Our gravest warning is with regard to marijuana. We urge you to leave this drug behind. If it doesn't make you paranoid, it leaves you confused, unable to drive, speak, work, or do anything all except eat Pringles, listen to classic rock and sleep. Use it for years and you'll have the brains of a cod. Your bookshelves with be filled with Herman Hesse novels. You may even wear a ski hat indoors. Don't do it.

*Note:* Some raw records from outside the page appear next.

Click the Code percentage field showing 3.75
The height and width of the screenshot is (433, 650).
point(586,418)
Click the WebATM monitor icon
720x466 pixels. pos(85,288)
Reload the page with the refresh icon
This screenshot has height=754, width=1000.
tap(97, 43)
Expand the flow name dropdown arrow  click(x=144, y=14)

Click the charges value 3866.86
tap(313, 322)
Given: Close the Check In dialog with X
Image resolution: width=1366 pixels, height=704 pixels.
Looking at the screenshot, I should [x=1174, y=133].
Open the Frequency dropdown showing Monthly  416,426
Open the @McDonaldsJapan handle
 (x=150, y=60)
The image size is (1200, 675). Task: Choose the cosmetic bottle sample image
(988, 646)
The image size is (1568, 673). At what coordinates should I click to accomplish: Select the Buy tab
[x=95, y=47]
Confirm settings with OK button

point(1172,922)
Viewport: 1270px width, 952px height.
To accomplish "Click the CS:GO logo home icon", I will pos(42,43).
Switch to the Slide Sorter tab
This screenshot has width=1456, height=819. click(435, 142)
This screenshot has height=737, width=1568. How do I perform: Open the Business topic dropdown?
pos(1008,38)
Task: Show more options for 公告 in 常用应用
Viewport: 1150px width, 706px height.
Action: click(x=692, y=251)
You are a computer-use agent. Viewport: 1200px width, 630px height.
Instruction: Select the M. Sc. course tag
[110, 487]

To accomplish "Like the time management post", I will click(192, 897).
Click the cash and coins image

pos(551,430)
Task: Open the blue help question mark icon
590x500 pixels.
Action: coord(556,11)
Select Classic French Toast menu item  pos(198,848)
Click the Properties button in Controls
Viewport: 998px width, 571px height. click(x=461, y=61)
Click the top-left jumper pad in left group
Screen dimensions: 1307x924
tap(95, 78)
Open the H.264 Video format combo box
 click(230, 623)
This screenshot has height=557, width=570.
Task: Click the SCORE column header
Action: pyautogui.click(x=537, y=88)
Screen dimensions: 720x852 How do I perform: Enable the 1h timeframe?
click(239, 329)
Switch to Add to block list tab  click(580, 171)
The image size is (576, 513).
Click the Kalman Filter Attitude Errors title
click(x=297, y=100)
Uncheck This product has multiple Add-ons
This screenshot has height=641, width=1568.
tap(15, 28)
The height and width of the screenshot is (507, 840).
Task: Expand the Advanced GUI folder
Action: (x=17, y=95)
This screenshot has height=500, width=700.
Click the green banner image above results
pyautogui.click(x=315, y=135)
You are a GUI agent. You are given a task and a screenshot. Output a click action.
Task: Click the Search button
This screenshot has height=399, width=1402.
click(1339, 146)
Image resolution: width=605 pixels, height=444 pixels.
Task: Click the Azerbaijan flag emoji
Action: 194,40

As for the rest, hey, it's your life, friend. All we can do is offer a few maxims to remember. Never do heroin two days in a row, or more than three times in a week. Never bring cash to a coke dealer's house, and never think that obtaining one last "booster" gram of coke is going to rescue your plunging mood. Actually, avoid coke in general, because the euphoria doesn't last long and is terribly overrated, something no one wants to admit. With phenomine, make sure to remember to eat something the first day. When you finally crash, remember, those gloomy, suicidal thoughts are merely the result of a disturbance in your serotonin balance. The world is just as full of joy and possibility as when you first placed your rolled one dollar bill on the mirror three long days ago. Avoid hallucinogens in urban environments. Never think you're saying anything profound on ecstasy, because you're not.

But enough of this! Enough! The truth is that you'll never be happy as long as you do drugs. Happiness can't be manufactured. It can only be experienced via natural activities, like taking walks or talking with the elderly. Incidentally, in general, we strongly recommend long walks as a fulfilling leisure pastime. Long walks and more long walks are the true secret of a happy life.

 

Part 5
Activities

If you haven't done so already, the eXile strongly recommends that you add long walks to your regular regimen of activities. Moscow is a wonderful place for walking. Some of our favorite spots include the Moscow river along the Yauza and Kotelnicheskaya riverbanks, the area surrounding Patriarch's Ponds, and even Red Square and the accompanying Alexandrovsky Gardens, that magnificent parkland of weed-like grass and two or three species of flowers located adjacent to the Kremlin walls. Walking is that rarest of activities, at once both exercise and relaxation. Walk an hour a day and you will feel stronger in the legs, less lethargic, and less oppressed in your thoughts.

Walking is also an effective prophylactic against bitterness and loneliness. In conversation the natural ambivalence human beings feel towards one another is a source of hostility and tension, but two people passing each other on the street experience a relationship of perfectly satisfying warmth. But be sure to augment your walks with a more in-depth regular social regimen. Otherwise your street encounters will lose their warmth—and may threaten to take on a somewhat psychotic character.

As for other activities, we hear some people have gotten a lot out of having a bird feeder at home. You might want to try that. Bowling is something that's always brought up, but we're not sold on it. It's hard to look sexy on a bowling alley. What else? Life is full of surprises... There are all kinds of ways of curing the blues. Actually, when you're really down, it never hurts to go out to a bar and get into a good old-fashioned altercation. Imbibe obscene amounts of bottom-of-the-line vodka, then find someone weaker than you who is with his girlfriend, and begin pushing him. Push one shoulder, then push the other shoulder. Push it harder, and ask him single-word questions like "What?" Eventually, he will be forced to respond. Hit him as many times as you can in the face, or hit him in the back of the head if he turns to walk away. If he falls to the ground, drive your shoes into the soft temples of his head. You will feel awful the next day, but then the day after that, you will feel less awful, until finally, after another day or two, you will feel happy.

Otherwise... well, otherwise, you can take a long walk. The promenade at Park Pobedi is nice if you can get there. Gorky Park can be nice, as many people are happy while walking there. The thing is, walks help you think. Man wasn't meant to be stationary. We've learned that over the years. It's one of our secrets.